While the Mammoth area received 4” of new snow on 3/19, which provided some excellent soft skiing opportunities in the Mammoth and June backcountry, the southern Sierra received but a trace of that. Looking towards the high peaks out of Bishop, it is apparent that the snowlike is racing quickly uphill and is thinning every day. Despite the look of summer on the Eastside, the Kings and San Joaquin watersheds are still reporting around 60% for their March 1 snow surveys (though closer to 50% based on April 1 projections), and satellite imagery shows adequate coverage in much of the High Sierra.

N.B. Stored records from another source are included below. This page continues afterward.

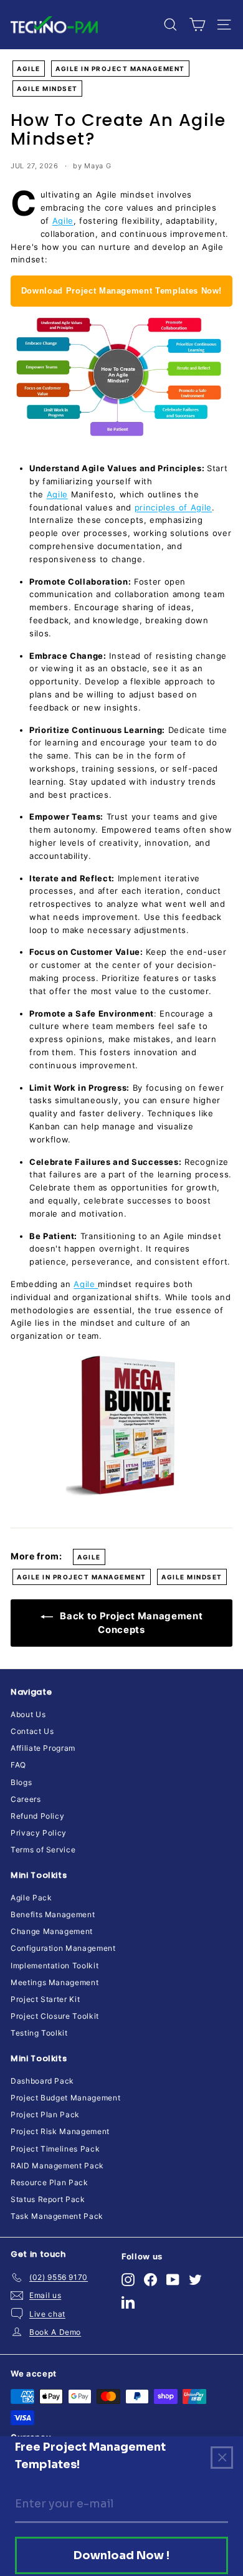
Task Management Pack (57, 2216)
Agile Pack (31, 1897)
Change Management (52, 1931)
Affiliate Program (43, 1748)
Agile (28, 68)
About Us (28, 1714)
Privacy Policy (39, 1832)
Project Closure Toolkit (55, 2016)
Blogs (21, 1782)
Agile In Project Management (120, 68)
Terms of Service (43, 1849)
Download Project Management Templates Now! (121, 290)
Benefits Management (53, 1914)
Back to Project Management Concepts (130, 1622)
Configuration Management (63, 1948)
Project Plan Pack (45, 2114)
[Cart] (197, 24)
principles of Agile (173, 507)
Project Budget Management (65, 2097)
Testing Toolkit (39, 2032)
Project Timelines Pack (55, 2148)
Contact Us (32, 1731)
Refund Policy (37, 1816)
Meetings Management (54, 1982)
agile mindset (47, 88)
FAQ (18, 1764)
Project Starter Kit (45, 1999)
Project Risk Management (60, 2131)
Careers (26, 1799)
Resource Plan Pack (49, 2182)
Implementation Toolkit (54, 1965)
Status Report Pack (48, 2199)
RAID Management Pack (57, 2165)
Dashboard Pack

Lower elevations are burning out the fastest, and significant dry sections of trail should be expected up to 10,500’ in the Southern Sierra if attempting to ski anything out of Shepherds Pass or Taboose areas, and in the Big Pine region walks of around 5 miles before putting skis on should be expected. As you get farther north things improve markedly. Sabrina currently has snow all the way to lake level, as does North Lake, though will be gone soon with the warm temperatures.
With this in mind, we recently completed a successful Evolution Loop ski tour that went from Lake Sabrina to North Lake, crossing the Sierra crest at Echo Col and Lamarck Col, and with a few very short sections of walking, were able to keep our skis on and enjoy good to adequate coverage for the entire tour.
Snow conditions, on the other hand, are very aspect and elevation dependent. With poor refreezes, elevations below 9800’ have had isothermal, treacherous ski conditions in many locations. At higher elevations, surfaces range from pockets of recent wind affected new snow, large sastrugi from our many wind events, and breakable crust on west, north and northeast aspects, while the more solar tilting slopes (east and south) have been producing more consistent results for corn-like skiing.
All in all, the Sierra Nevada can be a frustrating place to be a backcountry skier in a drought year, but there is hope out there, and if you are willing to head out with an adventurous mindset (and strong knees!) then there is still plenty of fun skiing to be done before it all ends up in the creeks.